The challenge for these companies is convincing their chief financial officers to diversify away from core business and into renewable energy investment. Two years ago the Rocky Mountain Institute, a renewable energy organisation in the United States set up the Business Renewables Centre (BRC) to start creating financing products aimed at large companies getting into the renewable energy business.

They get large companies, financiers and wind and solar developers together to figure out innovative ways for them to team up, all while speeding up the transformation of the electricity sector and cutting emissions across the country.

Utilities becoming more customer-focused

Utilities operate slightly differently in each US state but the general model is that they operate as a monopoly electricity retailer with some network ownership and in some cases some power plant ownership as well.

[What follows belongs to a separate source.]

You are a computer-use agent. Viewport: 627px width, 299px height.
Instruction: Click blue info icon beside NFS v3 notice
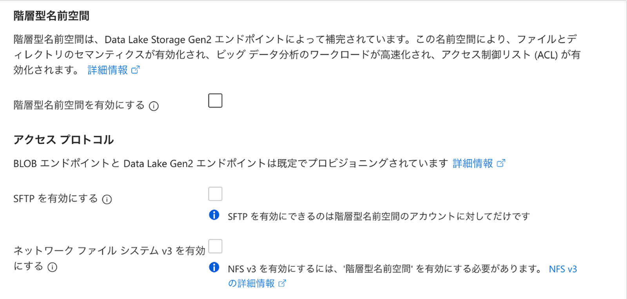click(x=214, y=268)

Large energy customers such as datacentres and even Las Vegas hotels are seeking ways to contract directly with renewable energy suppliers as a way of managing big power bills. Amazon for example has signed a deal with its utility where the utility procures renewable energy and builds a transmission line to Amazon’s datacentre.

A group of utilities have set up a research centre and are finding ways to be more customer-focused to meet demand for innovation.

The Green Mountain Power utility in Vermont is experimenting with leasing Tesla Powerwalls to customers and retaining the right to remotely drain the battery into the grid if required for system stability or peak demand. They are also leasing energy efficient heating systems to customers who pay lower bills immediately.

Despite all these advances, there are obviously still many challenges to address, including costs, community sentiment and variable output. I will be watching with interest and looking for new developments that might be useful in Australia to drive our own energy transition.